You might not have thought of it, but the islands of this world have contributed greatly to world cuisine. Places like the islands of the Caribbean, Sri Lanka, the south east Asian islands and Pacific islands offered many delicious foods that we take for granted today.
Much of world history (even today 🙂 ) is based on trade, trade routes and commerce between countries. So many of the trade routes of the ancient and medieval world were based on spices. These spices came from such exotic places as India, China and the Caribbean. The most famous trade route called the Silk Road was just one of the examples of the caravan routes that brought all kinds of goods back and forth from the Orient to Europe and vice versa. Such items as tea, pepper, salt, cloves, sugarcane, nutmeg, coconuts and all manner of other spices were traded.
It was in seeking a new way to these lands of spices, that caused Christopher Columbus to first set sail.
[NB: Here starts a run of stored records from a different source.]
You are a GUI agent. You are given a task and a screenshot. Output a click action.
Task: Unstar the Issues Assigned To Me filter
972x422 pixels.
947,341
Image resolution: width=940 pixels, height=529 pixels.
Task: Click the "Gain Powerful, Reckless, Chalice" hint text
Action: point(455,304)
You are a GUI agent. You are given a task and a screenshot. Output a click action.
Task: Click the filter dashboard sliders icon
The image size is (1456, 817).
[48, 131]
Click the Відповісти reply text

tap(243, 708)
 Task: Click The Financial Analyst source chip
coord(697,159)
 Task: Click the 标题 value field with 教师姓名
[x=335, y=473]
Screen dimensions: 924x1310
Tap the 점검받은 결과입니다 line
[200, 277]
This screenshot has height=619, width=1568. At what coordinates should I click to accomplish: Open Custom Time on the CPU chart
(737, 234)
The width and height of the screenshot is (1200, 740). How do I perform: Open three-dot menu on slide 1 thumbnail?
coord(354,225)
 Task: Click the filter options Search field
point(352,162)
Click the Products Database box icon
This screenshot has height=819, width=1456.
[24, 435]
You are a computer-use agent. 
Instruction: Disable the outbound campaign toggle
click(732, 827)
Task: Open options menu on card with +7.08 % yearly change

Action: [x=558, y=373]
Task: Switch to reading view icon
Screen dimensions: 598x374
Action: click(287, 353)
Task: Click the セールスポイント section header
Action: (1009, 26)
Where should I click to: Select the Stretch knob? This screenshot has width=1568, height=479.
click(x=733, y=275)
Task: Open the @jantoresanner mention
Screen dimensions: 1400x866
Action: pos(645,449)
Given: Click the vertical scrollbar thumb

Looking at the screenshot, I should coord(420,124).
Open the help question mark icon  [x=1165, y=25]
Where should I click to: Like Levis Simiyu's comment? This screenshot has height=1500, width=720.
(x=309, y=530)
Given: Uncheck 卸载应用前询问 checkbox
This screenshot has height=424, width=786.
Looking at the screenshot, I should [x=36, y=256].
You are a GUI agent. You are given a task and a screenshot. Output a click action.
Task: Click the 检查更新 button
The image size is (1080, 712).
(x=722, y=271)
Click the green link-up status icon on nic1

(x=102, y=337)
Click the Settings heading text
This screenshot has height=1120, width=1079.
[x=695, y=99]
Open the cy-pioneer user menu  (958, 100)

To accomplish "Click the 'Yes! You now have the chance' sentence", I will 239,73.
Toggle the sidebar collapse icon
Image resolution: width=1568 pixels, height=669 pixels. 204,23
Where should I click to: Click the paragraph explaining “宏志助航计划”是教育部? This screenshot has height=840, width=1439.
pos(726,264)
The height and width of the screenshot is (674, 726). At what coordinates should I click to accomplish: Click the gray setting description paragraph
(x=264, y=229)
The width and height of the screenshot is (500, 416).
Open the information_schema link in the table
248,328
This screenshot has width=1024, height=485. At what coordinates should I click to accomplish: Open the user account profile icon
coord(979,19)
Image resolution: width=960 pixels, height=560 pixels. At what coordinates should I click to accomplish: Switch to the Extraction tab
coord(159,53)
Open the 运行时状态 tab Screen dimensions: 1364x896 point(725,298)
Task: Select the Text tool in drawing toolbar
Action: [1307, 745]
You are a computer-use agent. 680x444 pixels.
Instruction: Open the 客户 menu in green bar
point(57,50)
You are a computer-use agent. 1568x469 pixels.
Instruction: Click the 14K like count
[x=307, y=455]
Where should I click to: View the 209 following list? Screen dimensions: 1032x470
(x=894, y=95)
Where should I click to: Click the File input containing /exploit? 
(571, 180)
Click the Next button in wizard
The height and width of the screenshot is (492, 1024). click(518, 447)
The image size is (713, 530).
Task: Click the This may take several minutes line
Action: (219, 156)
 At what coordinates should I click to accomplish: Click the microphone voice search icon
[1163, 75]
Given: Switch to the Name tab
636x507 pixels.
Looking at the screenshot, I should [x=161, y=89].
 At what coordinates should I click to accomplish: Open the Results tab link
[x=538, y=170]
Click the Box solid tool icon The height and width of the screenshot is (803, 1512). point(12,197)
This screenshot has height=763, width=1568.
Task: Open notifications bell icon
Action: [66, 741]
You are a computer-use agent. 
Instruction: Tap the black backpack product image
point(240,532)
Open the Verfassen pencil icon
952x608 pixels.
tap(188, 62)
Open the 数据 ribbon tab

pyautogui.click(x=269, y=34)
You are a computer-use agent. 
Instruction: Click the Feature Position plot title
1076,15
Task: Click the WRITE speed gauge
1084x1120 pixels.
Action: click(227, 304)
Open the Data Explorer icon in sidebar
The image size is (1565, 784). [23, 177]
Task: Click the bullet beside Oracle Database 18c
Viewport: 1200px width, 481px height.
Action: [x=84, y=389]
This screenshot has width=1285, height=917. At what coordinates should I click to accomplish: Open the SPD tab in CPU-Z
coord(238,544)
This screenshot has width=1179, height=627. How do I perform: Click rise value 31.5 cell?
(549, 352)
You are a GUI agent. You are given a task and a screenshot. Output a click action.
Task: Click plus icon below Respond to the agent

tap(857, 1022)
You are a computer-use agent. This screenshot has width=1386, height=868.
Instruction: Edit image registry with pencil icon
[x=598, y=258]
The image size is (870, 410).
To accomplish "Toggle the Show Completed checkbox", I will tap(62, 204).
He didn’t find the spice lands, but he did find a new continent. Eventually, the Caribbean with its tropical climate became an important spice and sugar destination. A new trade route was established between the Caribbean, England, and the new colonies in America.
Though the islands and what they offered were destinations for spice hungry Europeans and Asians, the islands developed their own cuisines. Often the dishes were filled with the spices themselves and used the tropical fruits and foods that the islanders had available to them. Some of these unusual foods include breadfruit, taro, plantains and cassava. Many of these islands have melting pots of cuisines and food with African, European, Asian and Indian influences playing parts.